EXERCISE DESCRIPTION
Transcribe exactly the span of lines that begins the records and ends with the line holding "Click bullet beside", both boundary lines included.

[Opening RECORDED INFORMATION section]

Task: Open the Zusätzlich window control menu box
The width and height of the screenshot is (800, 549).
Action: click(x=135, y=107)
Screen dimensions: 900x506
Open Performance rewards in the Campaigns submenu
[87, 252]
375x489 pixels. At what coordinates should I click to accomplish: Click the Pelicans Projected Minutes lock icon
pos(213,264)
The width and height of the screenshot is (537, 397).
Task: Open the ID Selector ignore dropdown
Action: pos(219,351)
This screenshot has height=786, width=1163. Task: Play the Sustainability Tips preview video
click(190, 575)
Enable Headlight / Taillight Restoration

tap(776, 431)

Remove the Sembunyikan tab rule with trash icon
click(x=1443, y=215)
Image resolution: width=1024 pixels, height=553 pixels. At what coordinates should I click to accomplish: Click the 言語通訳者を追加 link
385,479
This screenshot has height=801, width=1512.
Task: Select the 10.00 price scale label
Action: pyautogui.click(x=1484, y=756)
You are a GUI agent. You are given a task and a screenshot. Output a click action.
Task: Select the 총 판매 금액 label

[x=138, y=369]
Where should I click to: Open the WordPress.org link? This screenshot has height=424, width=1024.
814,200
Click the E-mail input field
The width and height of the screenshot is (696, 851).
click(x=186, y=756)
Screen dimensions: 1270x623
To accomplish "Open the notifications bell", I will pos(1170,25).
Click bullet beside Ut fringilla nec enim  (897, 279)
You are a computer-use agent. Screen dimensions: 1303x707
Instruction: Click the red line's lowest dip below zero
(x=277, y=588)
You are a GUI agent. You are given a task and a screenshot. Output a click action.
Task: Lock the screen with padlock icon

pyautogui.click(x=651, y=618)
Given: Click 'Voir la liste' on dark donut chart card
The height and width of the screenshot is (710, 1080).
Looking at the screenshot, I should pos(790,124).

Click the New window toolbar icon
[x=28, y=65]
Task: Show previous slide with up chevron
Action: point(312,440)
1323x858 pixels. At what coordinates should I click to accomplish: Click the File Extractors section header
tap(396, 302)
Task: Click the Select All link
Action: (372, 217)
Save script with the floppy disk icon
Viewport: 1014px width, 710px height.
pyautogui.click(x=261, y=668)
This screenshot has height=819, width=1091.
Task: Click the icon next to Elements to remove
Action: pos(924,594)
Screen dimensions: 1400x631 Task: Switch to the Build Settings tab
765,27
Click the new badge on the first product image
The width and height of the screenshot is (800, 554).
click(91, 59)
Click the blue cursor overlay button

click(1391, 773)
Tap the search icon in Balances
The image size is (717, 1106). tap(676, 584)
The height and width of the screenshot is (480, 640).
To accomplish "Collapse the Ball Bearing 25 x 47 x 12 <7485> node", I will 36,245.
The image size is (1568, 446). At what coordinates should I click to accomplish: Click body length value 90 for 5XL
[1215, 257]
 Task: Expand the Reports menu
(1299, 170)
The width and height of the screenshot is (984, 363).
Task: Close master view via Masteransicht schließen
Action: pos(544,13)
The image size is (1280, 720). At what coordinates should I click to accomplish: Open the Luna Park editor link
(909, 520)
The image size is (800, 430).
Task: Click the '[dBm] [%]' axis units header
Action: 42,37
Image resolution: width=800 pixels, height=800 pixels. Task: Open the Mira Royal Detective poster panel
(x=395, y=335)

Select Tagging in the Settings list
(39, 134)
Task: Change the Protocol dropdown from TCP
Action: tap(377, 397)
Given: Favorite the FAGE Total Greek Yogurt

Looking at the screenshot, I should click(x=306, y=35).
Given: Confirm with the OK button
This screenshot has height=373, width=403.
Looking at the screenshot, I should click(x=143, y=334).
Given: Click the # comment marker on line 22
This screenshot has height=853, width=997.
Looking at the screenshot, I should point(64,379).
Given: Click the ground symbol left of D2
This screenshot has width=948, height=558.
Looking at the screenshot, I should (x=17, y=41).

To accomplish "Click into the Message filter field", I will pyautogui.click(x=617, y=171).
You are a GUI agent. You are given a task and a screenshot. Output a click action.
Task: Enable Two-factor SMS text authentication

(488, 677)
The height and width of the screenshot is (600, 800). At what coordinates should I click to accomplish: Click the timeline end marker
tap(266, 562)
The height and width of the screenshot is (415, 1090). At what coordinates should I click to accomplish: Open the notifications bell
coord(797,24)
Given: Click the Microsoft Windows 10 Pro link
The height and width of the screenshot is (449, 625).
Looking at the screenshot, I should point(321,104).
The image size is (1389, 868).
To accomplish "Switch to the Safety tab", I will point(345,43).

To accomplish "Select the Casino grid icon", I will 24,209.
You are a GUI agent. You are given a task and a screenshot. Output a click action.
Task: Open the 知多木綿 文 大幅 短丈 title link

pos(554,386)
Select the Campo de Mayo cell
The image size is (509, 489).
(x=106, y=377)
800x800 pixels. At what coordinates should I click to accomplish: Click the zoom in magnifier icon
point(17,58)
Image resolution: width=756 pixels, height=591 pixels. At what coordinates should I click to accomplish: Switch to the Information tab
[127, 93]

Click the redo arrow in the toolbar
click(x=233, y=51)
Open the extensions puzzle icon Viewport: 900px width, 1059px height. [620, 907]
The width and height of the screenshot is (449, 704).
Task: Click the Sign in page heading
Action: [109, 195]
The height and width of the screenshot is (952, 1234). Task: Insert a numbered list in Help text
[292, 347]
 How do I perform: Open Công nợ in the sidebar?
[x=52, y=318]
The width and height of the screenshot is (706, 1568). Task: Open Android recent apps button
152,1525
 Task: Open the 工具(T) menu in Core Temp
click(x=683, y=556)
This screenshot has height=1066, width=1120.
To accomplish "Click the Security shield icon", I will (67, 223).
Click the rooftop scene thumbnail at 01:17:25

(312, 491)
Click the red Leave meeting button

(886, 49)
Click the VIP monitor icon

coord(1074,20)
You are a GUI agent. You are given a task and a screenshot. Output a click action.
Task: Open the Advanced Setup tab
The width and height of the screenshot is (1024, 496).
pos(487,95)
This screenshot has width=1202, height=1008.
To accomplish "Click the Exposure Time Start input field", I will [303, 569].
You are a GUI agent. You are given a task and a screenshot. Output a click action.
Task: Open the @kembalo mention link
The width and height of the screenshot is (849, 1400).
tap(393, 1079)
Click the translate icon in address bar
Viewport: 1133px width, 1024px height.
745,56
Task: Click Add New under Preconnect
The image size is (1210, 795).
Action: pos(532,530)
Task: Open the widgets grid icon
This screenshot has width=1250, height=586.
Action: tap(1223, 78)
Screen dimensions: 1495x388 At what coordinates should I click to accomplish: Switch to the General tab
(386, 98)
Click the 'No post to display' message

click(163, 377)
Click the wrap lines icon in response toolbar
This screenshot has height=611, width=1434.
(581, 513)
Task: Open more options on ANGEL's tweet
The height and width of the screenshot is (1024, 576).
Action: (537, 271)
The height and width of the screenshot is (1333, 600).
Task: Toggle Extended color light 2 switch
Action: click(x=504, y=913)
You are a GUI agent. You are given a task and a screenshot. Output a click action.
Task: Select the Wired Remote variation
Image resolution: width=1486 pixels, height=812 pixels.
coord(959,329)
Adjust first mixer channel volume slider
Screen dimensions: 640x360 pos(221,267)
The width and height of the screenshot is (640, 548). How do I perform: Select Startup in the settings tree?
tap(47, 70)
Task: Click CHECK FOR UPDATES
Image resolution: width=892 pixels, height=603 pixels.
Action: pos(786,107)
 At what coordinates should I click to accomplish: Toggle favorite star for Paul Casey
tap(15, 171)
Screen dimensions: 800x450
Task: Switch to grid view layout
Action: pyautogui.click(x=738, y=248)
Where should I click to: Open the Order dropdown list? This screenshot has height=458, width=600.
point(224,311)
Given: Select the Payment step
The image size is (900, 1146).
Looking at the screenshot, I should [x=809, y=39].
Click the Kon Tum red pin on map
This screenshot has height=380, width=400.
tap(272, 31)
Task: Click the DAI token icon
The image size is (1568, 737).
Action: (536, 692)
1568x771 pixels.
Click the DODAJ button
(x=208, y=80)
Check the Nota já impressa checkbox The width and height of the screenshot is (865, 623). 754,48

[Closing RECORDED INFORMATION section]

EXERCISE OUTPUT
Task: Open the Zusätzlich window control menu box
The width and height of the screenshot is (800, 549).
Action: click(x=135, y=107)
Screen dimensions: 900x506
Open Performance rewards in the Campaigns submenu
[87, 252]
375x489 pixels. At what coordinates should I click to accomplish: Click the Pelicans Projected Minutes lock icon
pos(213,264)
The width and height of the screenshot is (537, 397).
Task: Open the ID Selector ignore dropdown
Action: pos(219,351)
This screenshot has height=786, width=1163. Task: Play the Sustainability Tips preview video
click(190, 575)
Enable Headlight / Taillight Restoration

tap(776, 431)

Remove the Sembunyikan tab rule with trash icon
click(x=1443, y=215)
Image resolution: width=1024 pixels, height=553 pixels. At what coordinates should I click to accomplish: Click the 言語通訳者を追加 link
385,479
This screenshot has height=801, width=1512.
Task: Select the 10.00 price scale label
Action: pyautogui.click(x=1484, y=756)
You are a GUI agent. You are given a task and a screenshot. Output a click action.
Task: Select the 총 판매 금액 label

[x=138, y=369]
Where should I click to: Open the WordPress.org link? This screenshot has height=424, width=1024.
814,200
Click the E-mail input field
The width and height of the screenshot is (696, 851).
click(x=186, y=756)
Screen dimensions: 1270x623
To accomplish "Open the notifications bell", I will pos(1170,25).
Click bullet beside Ut fringilla nec enim  (897, 279)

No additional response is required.